How I can implement the case_when function of R in a python code?
Here is the case_when function of R:
https://www.rdocumentation.org/packages/dplyr/versions/0.7.8/topics/case_when
as a minimum working example suppose we have the following dataframe (python code follows):
import pandas as pd
import numpy as np
data = {'name': ['Jason', 'Molly', 'Tina', 'Jake', 'Amy'],
'age': [42, 52, 36, 24, 73],
'preTestScore': [4, 24, 31, 2, 3],
'postTestScore': [25, 94, 57, 62, 70]}
df = pd.DataFrame(data, columns = ['name', 'age', 'preTestScore', 'postTestScore'])
df
Suppose than we want to create an new column called 'elderly' that looks at the 'age' column and does the following:
if age < 10 then baby
if age >= 10 and age < 20 then kid
if age >=20 and age < 30 then young
if age >= 30 and age < 50 then mature
if age >= 50 then grandpa
Can someone help on this ?
You want to use np.select:
conditions = [
(df["age"].lt(10)),
(df["age"].ge(10) & df["age"].lt(20)),
(df["age"].ge(20) & df["age"].lt(30)),
(df["age"].ge(30) & df["age"].lt(50)),
(df["age"].ge(50)),
]
choices = ["baby", "kid", "young", "mature", "grandpa"]
df["elderly"] = np.select(conditions, choices)
# Results in:
# name age preTestScore postTestScore elderly
# 0 Jason 42 4 25 mature
# 1 Molly 52 24 94 grandpa
# 2 Tina 36 31 57 mature
# 3 Jake 24 2 62 young
# 4 Amy 73 3 70 grandpa
The conditions and choices lists must be the same length.
There is also a default parameter that is used when all conditions evaluate to False.
np.select is great because it's a general way to assign values to elements in choicelist depending on conditions.
However, for the particular problem OP tries to solve, there is a succinct way to achieve the same with the pandas' cut method.
bin_cond = [-np.inf, 10, 20, 30, 50, np.inf] # think of them as bin edges
bin_lab = ["baby", "kid", "young", "mature", "grandpa"] # the length needs to be len(bin_cond) - 1
df["elderly2"] = pd.cut(df["age"], bins=bin_cond, labels=bin_lab)

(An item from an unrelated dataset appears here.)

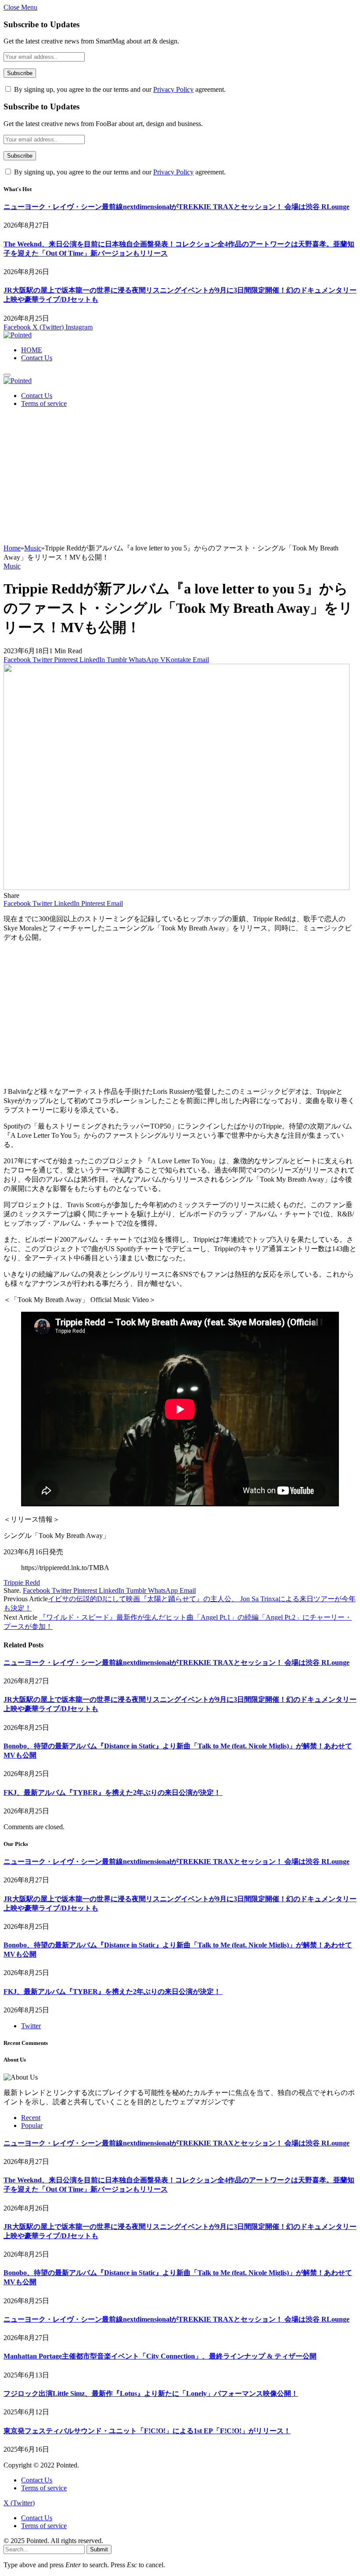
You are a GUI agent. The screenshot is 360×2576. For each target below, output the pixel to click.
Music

# name age preTestScore postTestScore elderly elderly2
# 0 Jason 42 4 25 mature mature
# 1 Molly 52 24 94 grandpa grandpa
# 2 Tina 36 31 57 mature mature
# 3 Jake 24 2 62 young young
# 4 Amy 73 3 70 grandpa grandpa
pyjanitor has a case_when implementation in dev that could be helpful in this case, the implementation idea is inspired by if_else in pydatatable and fcase in R's data.table; under the hood, it uses pd.Series.mask:
# pip install git+https://github.com/pyjanitor-devs/pyjanitor.git
import pandas as pd
import janitor as jn
df.case_when(
df.age.lt(10), 'baby', # 1st condition, result
df.age.between(10, 20, 'left'), 'kid', # 2nd condition, result
df.age.between(20, 30, 'left'), 'young', # 3rd condition, result
df.age.between(30, 50, 'left'), 'mature', # 4th condition, result
'grandpa', # default if none of the conditions match
column_name = 'elderly') # column name to assign to
name age preTestScore postTestScore elderly
0 Jason 42 4 25 mature
1 Molly 52 24 94 grandpa
2 Tina 36 31 57 mature
3 Jake 24 2 62 young
4 Amy 73 3 70 grandpa
Alby's solution is more efficient for this use case than an if/else construct.
Steady of numpy you can create a function and use map or apply with lambda:
def elderly_function(age):
if age < 10:
return 'baby'
if age < 20:
return 'kid'
if age < 30
return 'young'
if age < 50:
return 'mature'
if age >= 50:
return 'grandpa'
df["elderly"] = df["age"].map(lambda x: elderly_function(x))
# Works with apply as well:
df["elderly"] = df["age"].apply(lambda x: elderly_function(x))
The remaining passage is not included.